***** EXTRACT TO READ *****

Switching the Linux graphics stack from GLX to EGL

Hi there! This is a guest post from Robert Mader, who contributed enormous improvements to Firefox’s graphics stack on Linux.

TL;DR

In the upcoming Firefox 94 release we will enable the EGL backend for a big group of our Linux users. This will increase WebGL performance, reduce resource consumption and make our life as developers easier going forward.

Background

In order to use hardware accelerated APIs like OpenGL with windowing systems like X11 or Wayland there needs to be an interface bringing them together. For OpenGL on X11 most programs use GLX, while its successor, EGL, gets used on Wayland, Android and in the embedded space. While EGL has some major advantages compared to GLX and, in theory, can be used on X11 just as well, its adoption there has been very slow.

I can only speculate why exactly that is, but I think it comes down to the following reasons:

  1. Games and similar applications barely benefit from the switch
  2. Applications and toolkits that would benefit from it often don’t enable hardware accelerated rendering on X11 in the first place. Likely because of the bad and complex driver situation in the past etc.
  3. Because of the slow adoption, X11 EGL implementations remained buggy and incomplete → back to 2.

What changed?

Firefox is an application that benefits heavily from hardware acceleration in many areas. However, until recently, software rendering remained the default. It was only this year that finally Webrender, Firefox’s new rendering engine, got enabled for most Linux users.
There is a very long list of developments that made this step easier and thus possible. To name a few:

  1. OpenGL drivers got better
  2. Xorg DDX drivers got better (e.g. the “modesetting” driver becoming the standard for Intel)
  3. Composited desktops became more common
  4. Plugin support (Flash Player) was dropped from Firefox
  5. Webrender made hardware acceleration much more desirable compared the old OpenGL layers backend
  6. New technologies such as Wayland and DMABUF emerged

The last point was crucial for the topic of the post. When Martin Stránský implemented Wayland hardware acceleration support in Firefox, he could not reuse GLX code, but instead used the Android EGL one. From there, an interesting dynamic started.

Improving the EGL backend and sharing code

Step by step, a number of improvements were made to the EGL/Wayland backend which had effects on other platforms as well:

  1. In order to improve WebGL performance and allow efficient hardware video decoding, Martin implemented zero-copy GPU buffer sharing via DMABUF. This is much easier on EGL than on GLX. And while Firefox did have a similar buffer sharing implementation for X11 (using Xrender), that one was never stable enough to get turned on by default.

***** SOURCE DATA *****

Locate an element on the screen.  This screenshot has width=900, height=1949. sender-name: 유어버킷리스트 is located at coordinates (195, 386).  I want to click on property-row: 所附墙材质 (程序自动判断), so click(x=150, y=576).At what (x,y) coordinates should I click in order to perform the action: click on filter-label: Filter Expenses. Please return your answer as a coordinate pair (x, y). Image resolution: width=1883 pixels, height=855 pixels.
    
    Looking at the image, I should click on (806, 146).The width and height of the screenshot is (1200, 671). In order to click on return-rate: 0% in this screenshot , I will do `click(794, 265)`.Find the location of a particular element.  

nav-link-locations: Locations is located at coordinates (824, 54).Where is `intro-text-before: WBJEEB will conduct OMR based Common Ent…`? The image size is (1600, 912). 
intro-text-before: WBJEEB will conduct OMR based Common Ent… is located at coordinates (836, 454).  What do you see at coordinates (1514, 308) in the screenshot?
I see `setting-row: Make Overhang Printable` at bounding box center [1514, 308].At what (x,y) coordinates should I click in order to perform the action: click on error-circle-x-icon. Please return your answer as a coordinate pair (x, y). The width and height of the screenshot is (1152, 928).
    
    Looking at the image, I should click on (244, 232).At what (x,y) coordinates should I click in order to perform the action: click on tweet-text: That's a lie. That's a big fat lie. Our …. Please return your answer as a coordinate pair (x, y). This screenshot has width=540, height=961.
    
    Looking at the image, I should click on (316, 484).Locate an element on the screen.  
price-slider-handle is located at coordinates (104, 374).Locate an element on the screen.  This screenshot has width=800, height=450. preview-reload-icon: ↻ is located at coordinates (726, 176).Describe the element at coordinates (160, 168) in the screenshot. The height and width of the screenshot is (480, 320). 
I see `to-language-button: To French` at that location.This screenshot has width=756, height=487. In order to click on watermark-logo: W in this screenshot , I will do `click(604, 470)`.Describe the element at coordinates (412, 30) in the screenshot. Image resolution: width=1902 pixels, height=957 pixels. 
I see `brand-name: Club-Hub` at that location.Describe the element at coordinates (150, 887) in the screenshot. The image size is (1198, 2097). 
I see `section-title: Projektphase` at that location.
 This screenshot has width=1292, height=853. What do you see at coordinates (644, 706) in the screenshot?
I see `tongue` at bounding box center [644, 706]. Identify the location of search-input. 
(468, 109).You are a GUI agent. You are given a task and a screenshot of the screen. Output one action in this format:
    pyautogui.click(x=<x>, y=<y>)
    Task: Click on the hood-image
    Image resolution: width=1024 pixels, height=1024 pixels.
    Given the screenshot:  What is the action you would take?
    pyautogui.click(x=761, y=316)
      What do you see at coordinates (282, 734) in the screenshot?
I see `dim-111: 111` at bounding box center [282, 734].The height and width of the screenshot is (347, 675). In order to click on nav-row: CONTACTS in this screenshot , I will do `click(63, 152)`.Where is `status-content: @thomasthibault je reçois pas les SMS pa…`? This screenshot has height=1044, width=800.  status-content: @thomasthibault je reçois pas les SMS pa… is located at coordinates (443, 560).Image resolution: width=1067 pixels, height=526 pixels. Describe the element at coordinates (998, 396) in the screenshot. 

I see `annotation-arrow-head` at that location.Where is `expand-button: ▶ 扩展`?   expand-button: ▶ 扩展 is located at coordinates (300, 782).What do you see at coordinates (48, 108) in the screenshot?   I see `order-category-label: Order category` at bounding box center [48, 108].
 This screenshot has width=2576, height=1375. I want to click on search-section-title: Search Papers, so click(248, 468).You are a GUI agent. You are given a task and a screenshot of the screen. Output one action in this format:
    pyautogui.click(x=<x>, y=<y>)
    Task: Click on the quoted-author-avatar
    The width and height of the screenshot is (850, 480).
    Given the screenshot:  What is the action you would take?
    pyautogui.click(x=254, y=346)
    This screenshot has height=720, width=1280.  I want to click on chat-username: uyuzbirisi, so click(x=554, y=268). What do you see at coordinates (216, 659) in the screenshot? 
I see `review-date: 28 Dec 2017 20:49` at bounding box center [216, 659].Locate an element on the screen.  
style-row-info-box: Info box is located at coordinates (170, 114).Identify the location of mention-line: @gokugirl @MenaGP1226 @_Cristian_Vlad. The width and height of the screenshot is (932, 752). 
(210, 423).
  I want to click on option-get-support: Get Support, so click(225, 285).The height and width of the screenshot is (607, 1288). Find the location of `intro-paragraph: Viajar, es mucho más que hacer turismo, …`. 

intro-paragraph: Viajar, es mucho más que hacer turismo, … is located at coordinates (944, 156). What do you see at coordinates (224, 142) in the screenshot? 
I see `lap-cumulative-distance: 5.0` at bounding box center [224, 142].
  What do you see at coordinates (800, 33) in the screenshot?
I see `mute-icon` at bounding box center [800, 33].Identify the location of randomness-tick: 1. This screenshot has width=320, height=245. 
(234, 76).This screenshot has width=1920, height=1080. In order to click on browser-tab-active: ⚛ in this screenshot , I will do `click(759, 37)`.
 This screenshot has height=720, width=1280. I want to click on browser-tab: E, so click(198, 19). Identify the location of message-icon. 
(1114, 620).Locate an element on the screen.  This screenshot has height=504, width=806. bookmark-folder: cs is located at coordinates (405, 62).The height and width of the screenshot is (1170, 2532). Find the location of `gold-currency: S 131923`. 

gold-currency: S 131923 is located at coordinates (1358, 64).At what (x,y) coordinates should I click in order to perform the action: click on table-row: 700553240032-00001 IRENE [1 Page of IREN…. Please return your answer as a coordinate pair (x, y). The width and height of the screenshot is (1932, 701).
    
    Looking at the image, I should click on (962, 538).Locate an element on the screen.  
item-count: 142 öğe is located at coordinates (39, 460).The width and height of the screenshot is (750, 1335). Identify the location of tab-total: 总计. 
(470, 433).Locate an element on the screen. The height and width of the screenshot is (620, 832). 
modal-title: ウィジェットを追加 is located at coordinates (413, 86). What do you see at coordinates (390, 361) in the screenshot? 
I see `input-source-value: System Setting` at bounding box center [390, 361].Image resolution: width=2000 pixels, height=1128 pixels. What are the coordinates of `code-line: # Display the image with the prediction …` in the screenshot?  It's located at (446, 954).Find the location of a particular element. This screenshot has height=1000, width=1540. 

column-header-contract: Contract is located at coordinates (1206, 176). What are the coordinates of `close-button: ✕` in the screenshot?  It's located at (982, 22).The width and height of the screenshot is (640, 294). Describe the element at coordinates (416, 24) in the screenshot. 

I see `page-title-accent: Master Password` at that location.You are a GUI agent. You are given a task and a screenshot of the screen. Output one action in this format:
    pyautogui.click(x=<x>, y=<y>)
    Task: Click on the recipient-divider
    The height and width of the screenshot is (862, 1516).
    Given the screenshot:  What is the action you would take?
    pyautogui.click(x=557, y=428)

*****

#### WORK REQUEST A:
In the post on switching Firefox from GLX to EGL, what two goals did Martin's zero-copy GPU buffer sharing via DMABUF serve, and what does the post say about the existing X11 buffer sharing implementation?
#### WORK REQUEST B:
Retype the passage of the GLX-to-EGL post between "Hi there! This" and "been very slow.", inclusive.

#### EXERCISE RESPONSE A:
Martin implemented DMABUF buffer sharing to improve WebGL performance and to allow efficient hardware video decoding. Firefox already had a similar buffer sharing implementation for X11 using Xrender, but it was never stable enough to be turned on by default.

#### EXERCISE RESPONSE B:
Hi there! This is a guest post from Robert Mader, who contributed enormous improvements to Firefox’s graphics stack on Linux.

TL;DR

In the upcoming Firefox 94 release we will enable the EGL backend for a big group of our Linux users. This will increase WebGL performance, reduce resource consumption and make our life as developers easier going forward.

Background

In order to use hardware accelerated APIs like OpenGL with windowing systems like X11 or Wayland there needs to be an interface bringing them together. For OpenGL on X11 most programs use GLX, while its successor, EGL, gets used on Wayland, Android and in the embedded space. While EGL has some major advantages compared to GLX and, in theory, can be used on X11 just as well, its adoption there has been very slow.